Llega a su fin el mes de agosto y con él los remolques cargados de uva invaden nuestras carreteras y devuelven al sector a una realidad repleta de retos y objetivos con los que hacer frente a una nueva campaña, en la que la vuelta a la “normalidad” podría ser la mejor definición posible.
Retorno a una normalidad marcada por la climatología, con tormentas de verano, algún episodio de granizo y noches que comienzan a refrescar; permitiendo un correcto desarrollo del fruto en su trabajo por alcanzar los valores óptimos de maduración que hagan posible la obtención de excelentes productos con los que acudir al mercado.
Un mercado en el que la superación, todavía con grandes trabas en los hábitos de consumo impuestos por el Covid, muestra su lado más amable y devuelve la esperanza a unos bodegueros que confían en una rápida consolidación de la reactivación del consumo en la hostelería producida en los lugares de veraneo y que esperan trasladar a los grandes núcleos urbanos. Con la esperanza, nunca lo suficientemente valiente, de apuntalar lo que de bueno han traído estos más de dieciocho meses de sufrimiento, como es la potenciación del comercio online y el aumento en los momentos de consumo e ingesta de vino en los hogares.
Deseos que por más que estimaciones a la baja de producciones cercanas al quince por ciento en el conjunto nacional, con algunas regiones de gran valor en el panorama vitivinícola como Castilla-La Mancha donde podamos estar hablando de un veinticinco, o incluso superior en la segunda comunidad productora como es Extremadura; no han acabado por trasladarse al mercado. Donde los precios de sus uvas, mostos y vinos mantienen una tímida tendencia alcista que dista mucho de alcanzar niveles prepandémicos y satisfacer a unos viticultores que siguen siendo la parte más débil de esa cadena de valor y que les lleva a denunciar de manera reiterada que, ni Ley de la Cadena, ni el control de la AICA están sirviendo para que los contratos homologados que firman consigan evitar la venta a pérdidas y obtener una renta digna con la que asegurar el futuro de su explotación.
Cosechas ciertamente inferiores a las del año pasado en todos los grandes productores europeos, con descensos que llegan a superar el veinticinco por ciento en Francia o el diez en Italia. Recuperación del consumo, sostenimiento de las exportaciones, tendencia clara al alza de precios en mostos y vinos y unas existencias que, con ser superiores a las de otros años, tampoco es que sean inasumibles en un panorama optimista. Deberían haber generado un ambiente positivo, distendido, alegre y esperanzador. Situación claramente distante de una realidad marcada por denuncias constantes y acusaciones de abuso de posición dominante que hacen muy difícil la generación de ese ambiente de entendimiento y cordialidad necesario en cualquier proyecto que aspire a romper una endiablada espiral de bajos precios y ausencia de rentabilidad.

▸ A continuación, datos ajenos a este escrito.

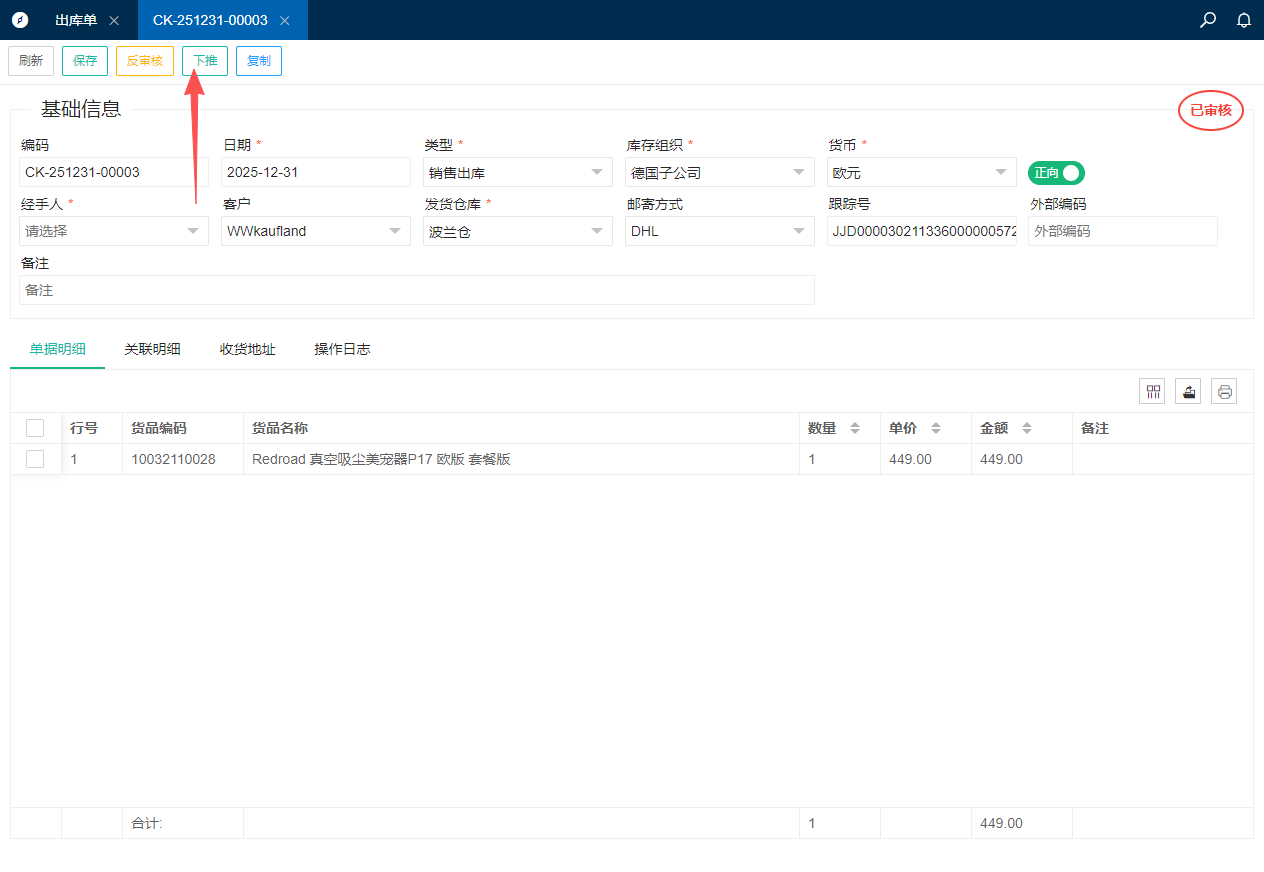
Task: Open the notifications bell icon
Action: point(1244,20)
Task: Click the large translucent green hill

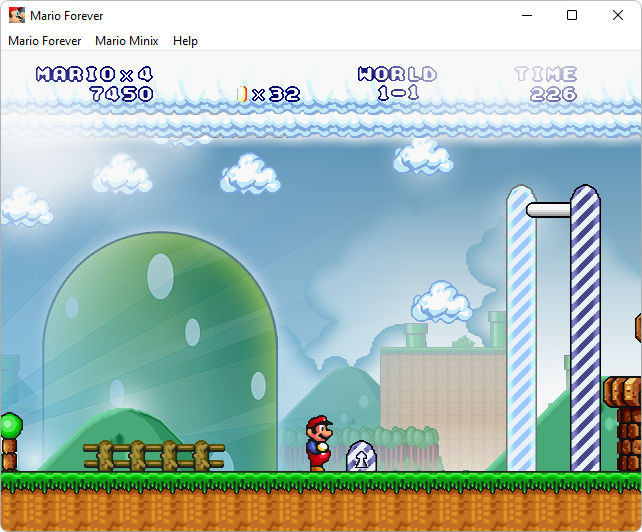Action: pos(160,330)
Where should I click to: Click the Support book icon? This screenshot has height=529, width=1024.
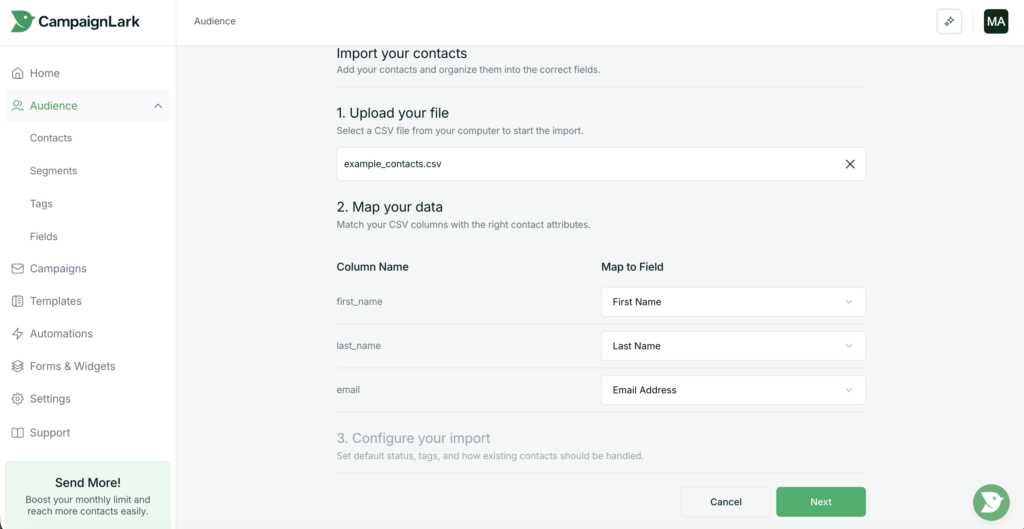coord(18,433)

¿Qué tiene que suceder para que esto cambie?
Pues lo bien cierto es que resulta bastante complicado responder (o al menos para mí lo es) porque las circunstancias bajo las que desarrollar la actividad vitivinícola en España difícilmente pueden pensarse más favorables. Y, aun así, las partes vuelven a mostrar su incapacidad para alcanzar acuerdos que les ayuden a afrontar el futuro con unas mínimas garantías de éxito.
¿Cuántas oportunidades de estas nos quedan?